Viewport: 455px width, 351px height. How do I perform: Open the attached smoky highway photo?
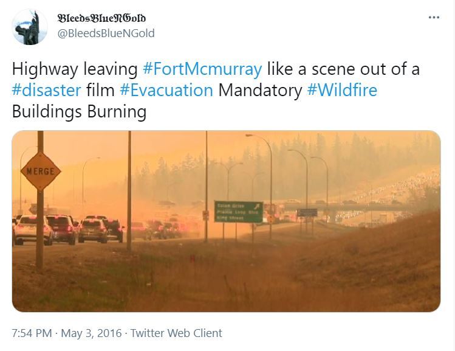(227, 221)
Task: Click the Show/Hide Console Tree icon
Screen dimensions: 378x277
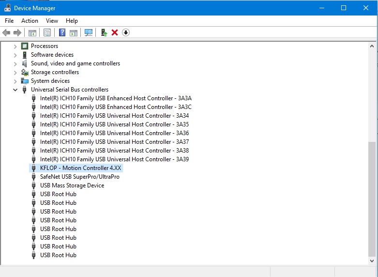Action: pyautogui.click(x=32, y=32)
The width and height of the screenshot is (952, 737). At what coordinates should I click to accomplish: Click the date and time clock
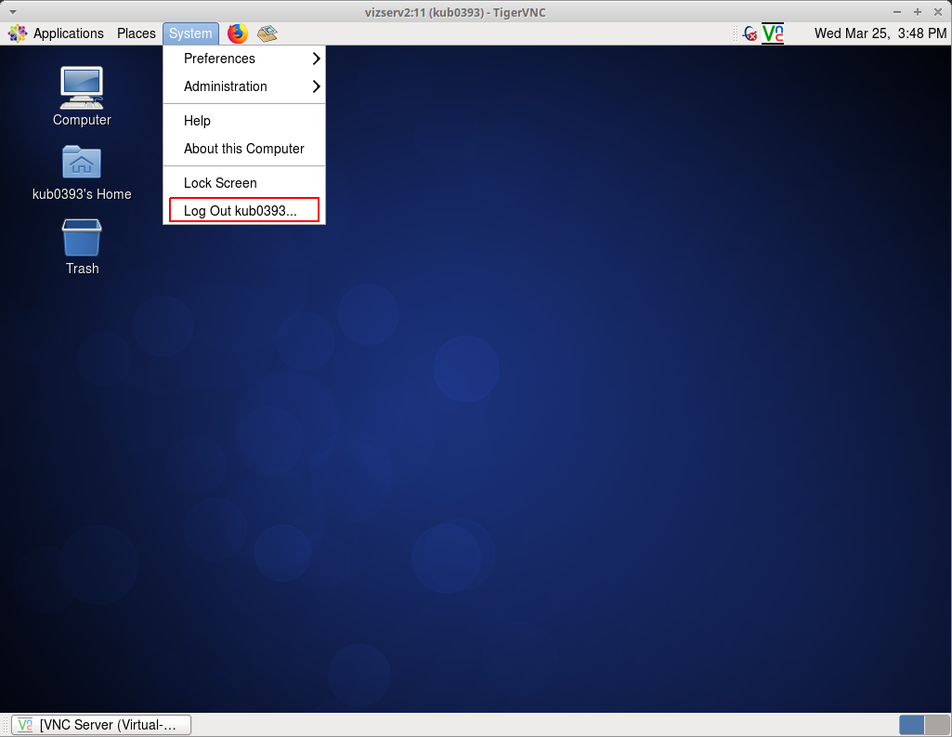click(x=880, y=33)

▬▬▬▬▬▬▬▬▬▬

- _WORK REQUEST_
Take the lines from the one containing "The width and" through the last line of the listing and repeat them exactly. Omit the pictures.

- _ANSWER TO THE PROBLEM_
The width and height of the screenshot is (952, 737). At what coordinates should I click to accomplish: Click the date and time clock
click(x=880, y=33)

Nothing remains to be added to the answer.